CHAPTER ONE
1.0 INTRODUCTION
In the past, security was simply a matter of locking the door or storing files in a locked filing cabinet or safe. Today, paper is no longer the only medium of choice for housing information. Files are stored in computer databases as well as file cabinets. Hard drives and floppy disks hold many of our secret information. In the physical world, security is a fairly simple concept. If the locks on your house’s doors and windows are so strong that a thief cannot break in to steal your belongings, the house is secure. For further protection against intruders breaking through the locks, you might have security alarms. Similarly, if someone tries to fraudulently withdraw money from your bank account but the teller asks for identification and does not trust the thief’s story, your money is secure. When you sign a contract with another person, the signatures are the legal driving force that impels both parties to honor their word.
In the digital world, security works in a similar way. One concept is privacy, meaning that no one can break into files to read your sensitive data (such as medical records) or steal money (by, for example, obtaining credit card numbers or online brokerage accounts information). Privacy is the lock on the door. Another concept, data integrity, refers to a mechanism that tells us when something has been altered. That’s the alarm. By applying the practice of authentication, we can verify identities. That’s comparable to the ID required to withdraw money from a bank account (or conduct a transaction with an online broker). And finally, non repudiation is a legal driving force that impels people to honor their word.
As the Internet becomes a more pervasive part of daily life, the need for e-security becomes even more critical. Any organization engaged in online activity must assess and manage the e-security risks associated with this activity. Effective use of cryptographic techniques is at the core of many of these risk-management strategies. The most important security tool is cryptography.
1.1 BACKGROUND OF THE STUDY
Before the modern era, cryptography was concerned solely with message confidentiality (i.e., encryption) — conversion of messages from a comprehensible form into an incomprehensible one, and back again at the other end, rendering it unreadable by interceptors or eavesdroppers without secret knowledge (namely, the key needed for decryption of that message). In recent decades, the field has expanded beyond confidentiality concerns to include techniques for message integrity checking, sender/receiver identity authentication, digital signatures, interactive proofs, and secure computation, amongst others.

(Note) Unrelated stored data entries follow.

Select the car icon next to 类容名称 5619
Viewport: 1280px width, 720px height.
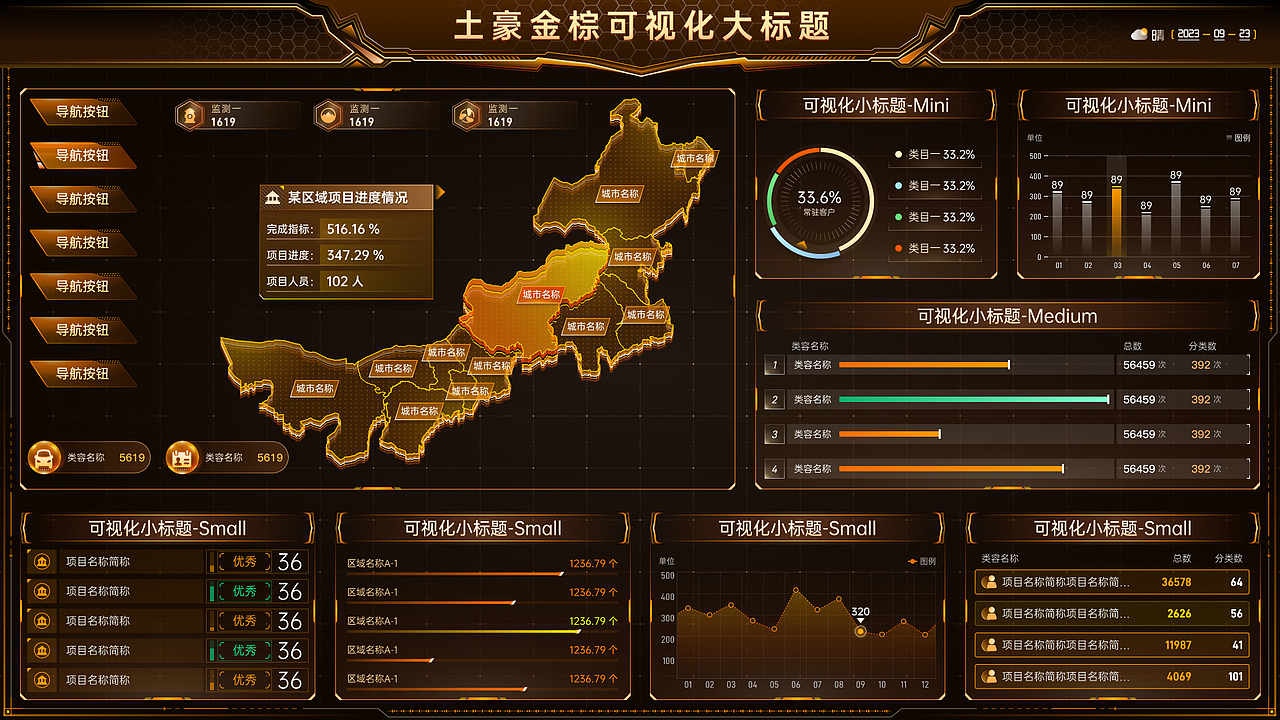44,457
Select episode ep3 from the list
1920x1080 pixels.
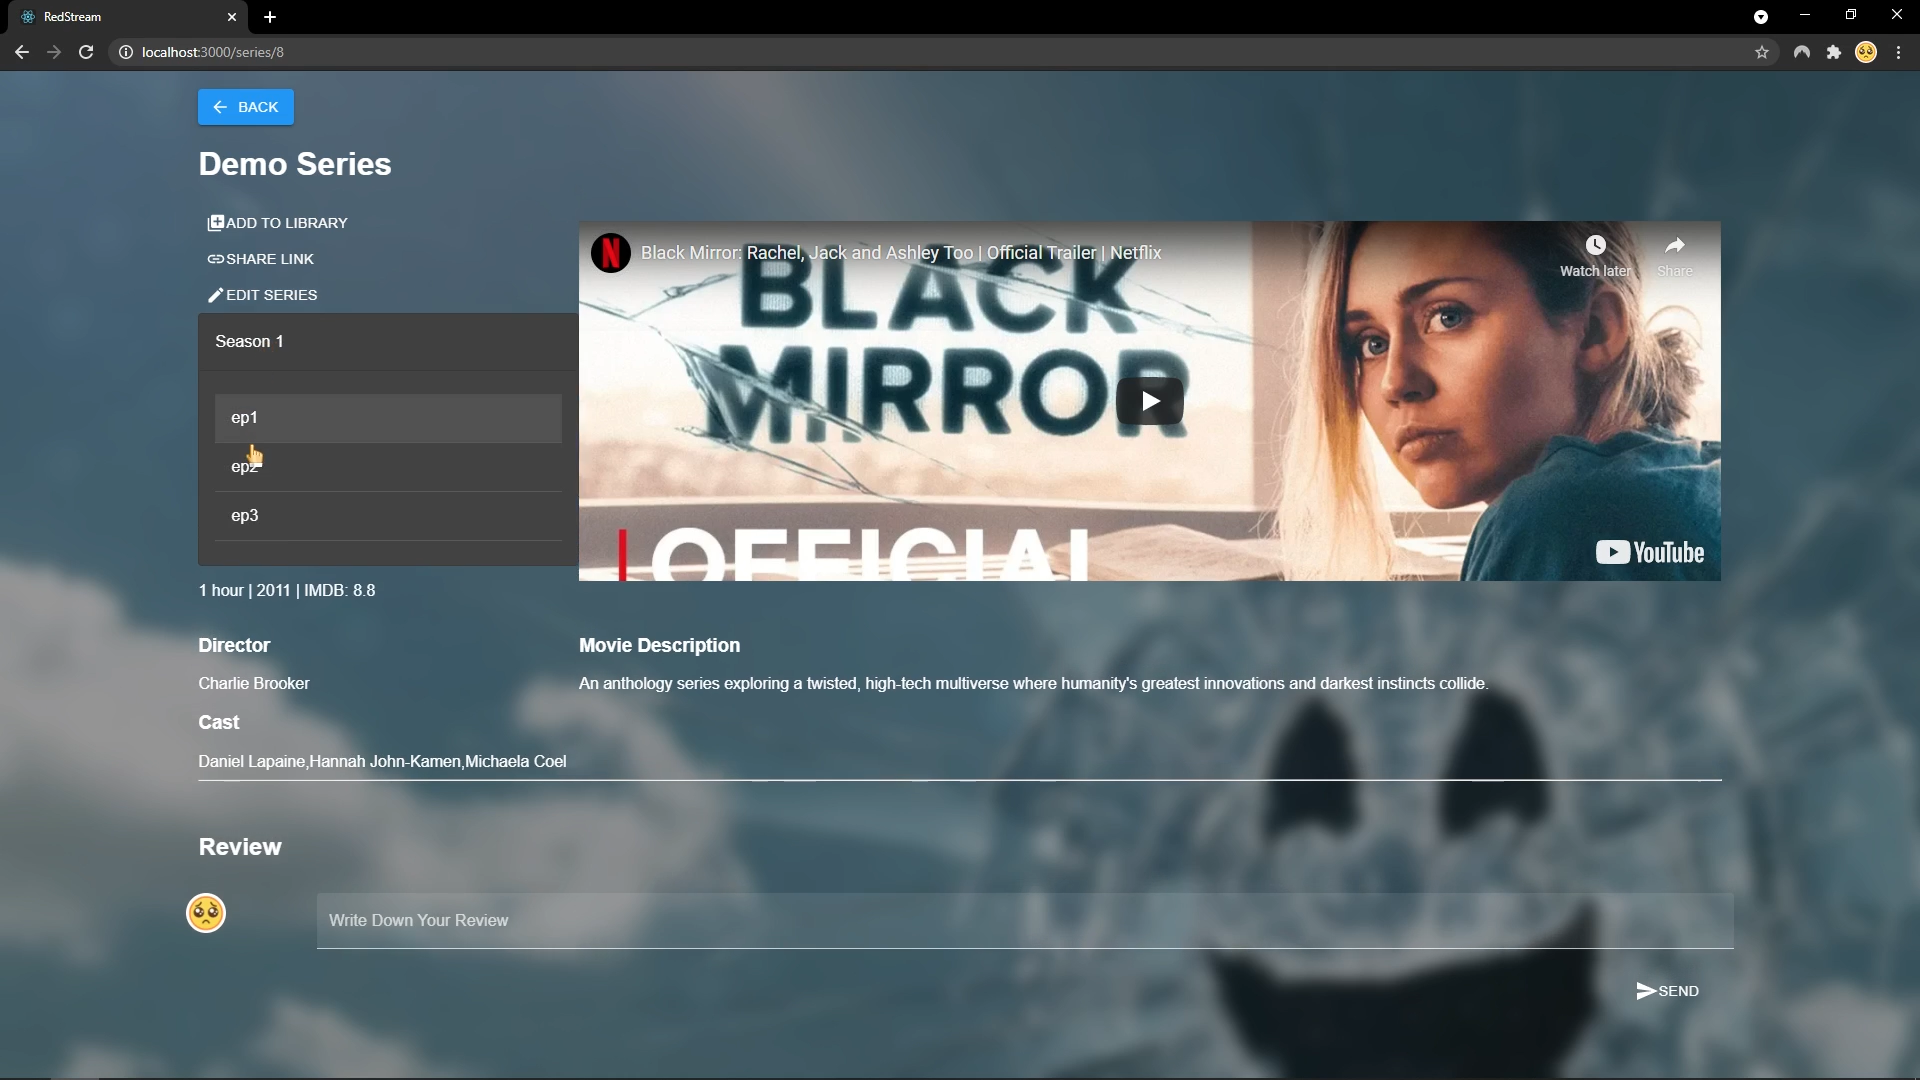pyautogui.click(x=388, y=516)
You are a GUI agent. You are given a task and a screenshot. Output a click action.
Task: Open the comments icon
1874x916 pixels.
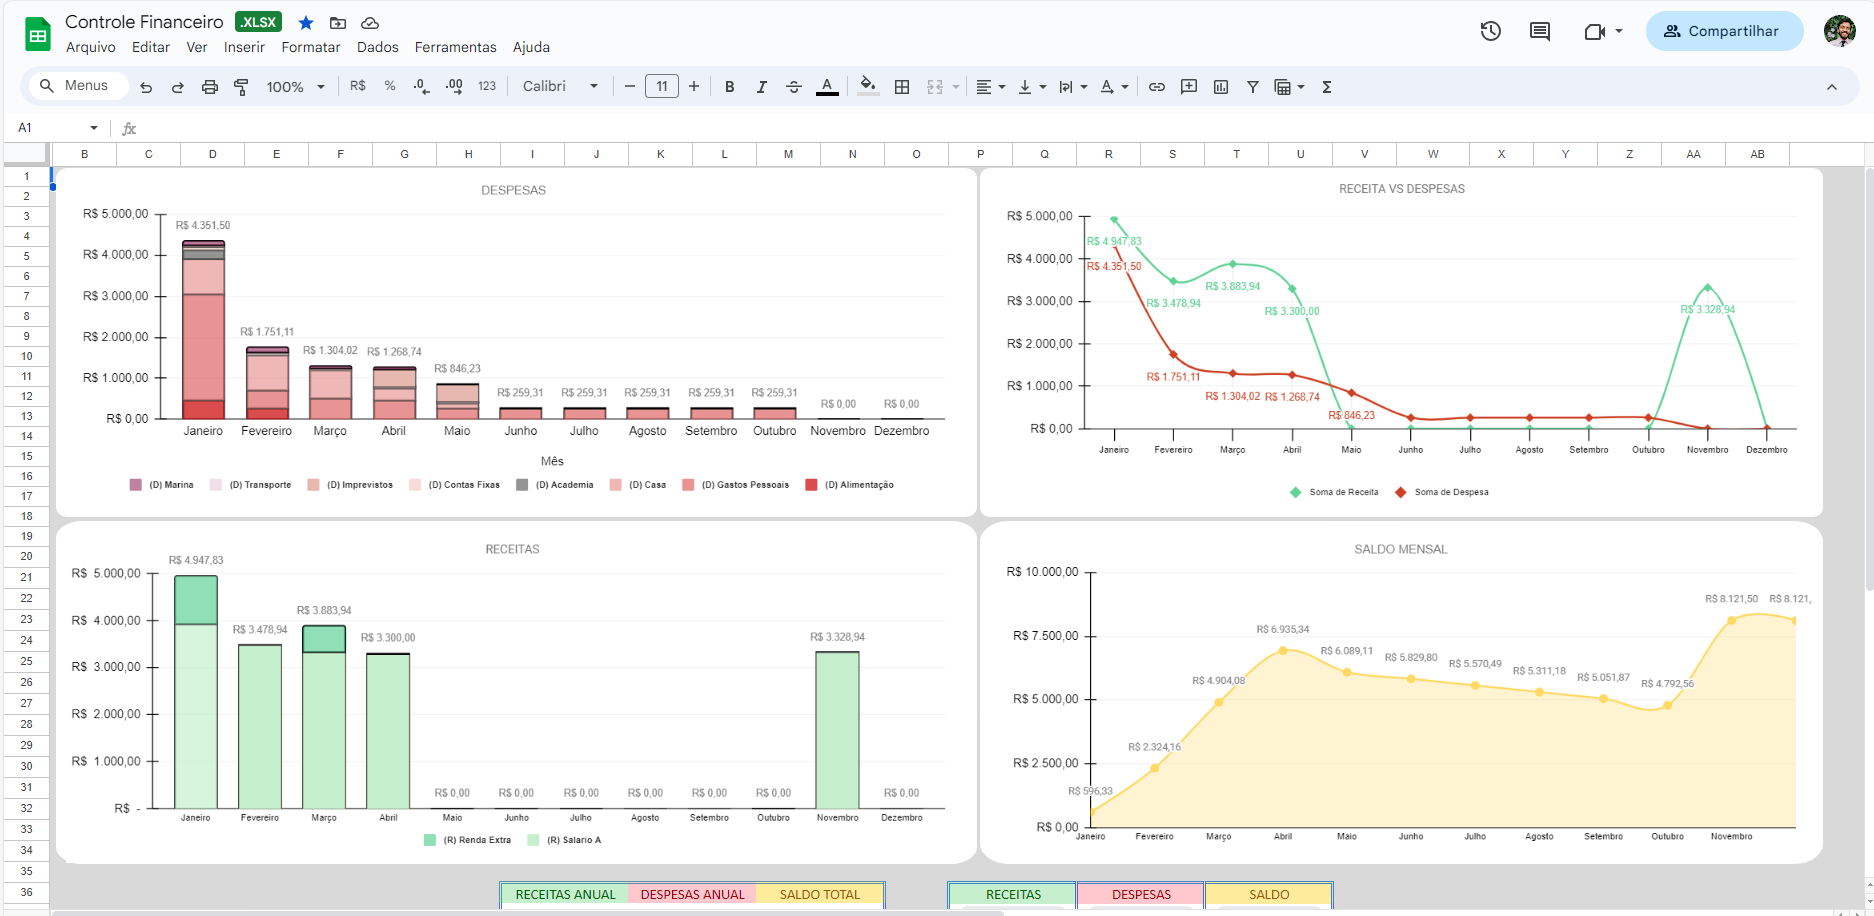pyautogui.click(x=1540, y=31)
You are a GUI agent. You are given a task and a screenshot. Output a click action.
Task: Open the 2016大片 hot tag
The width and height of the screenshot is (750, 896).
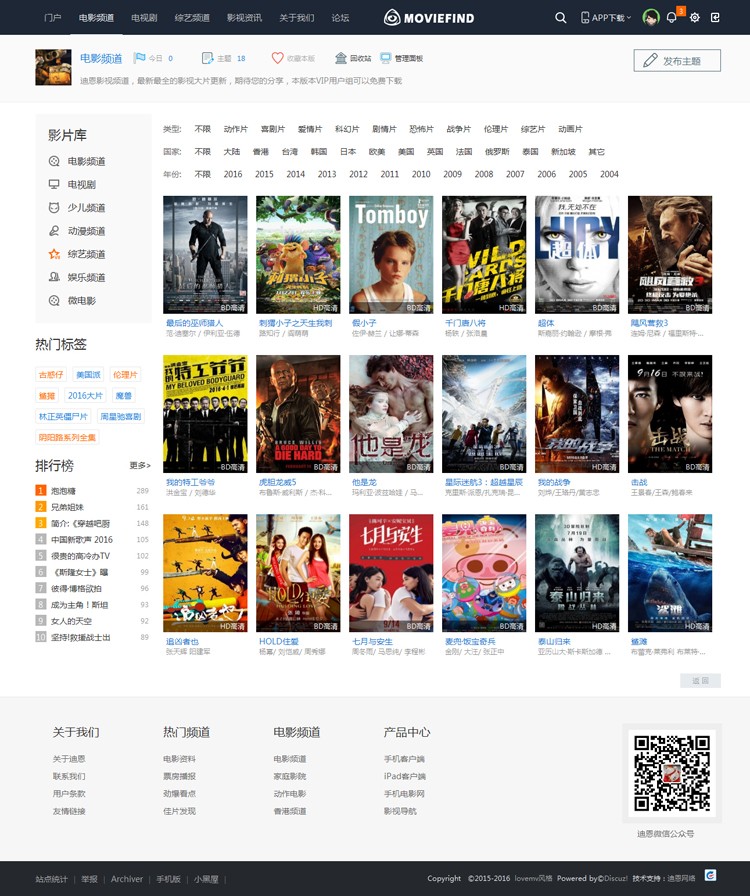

Encryption attempts to ensure secrecy in communications, such as those of spies, military leaders, and diplomats, but it have also had religious applications. Steganography (i.e., hiding even the existence of a message so as to keep it confidential) was also first developed in ancient times. An early example, from Herodotus, concealed a message – a tattoo on a slave's shaved head - under the regrown hair. More modern examples of steganography include the use of invisible ink, microdots, and digital watermarks to conceal information.
1.2 STATEMENT OF THE PROBLEM
The problem is security. The password method used in almost all commercial operating systems is probably not very strong against a sophisticated or unsophisticated attacker.
The choice of data encryption comes next in the minds of those that want reduction of unauthorized access on confidential files or data. Security provided by the computer operating systems come with a preset super user account and password. The super user may have a password to control network functionality, another to conduct or access nightly backups, create accounts, and so on. For a cracker, logging on to a system as the super user is possibly the best way to collect data or do damage. If the super user has not changed an operating system’s preprogrammed passwords, the network is vulnerable to attack. Most crackers know these passwords, and their first attempt to break into a network is simply to try them. If an attacker cannot log on as the super user, the next best thing might be to figure out the user name and password of a regular user. It is used to be standard practice in most Universities and colleges, and in some commercial companies, to assign every student or employee an account with user name and initial password – the password being the user name. Everyone was instructed to log on and change the password, but often, hackers and crackers logged on before legitimate users had a chance.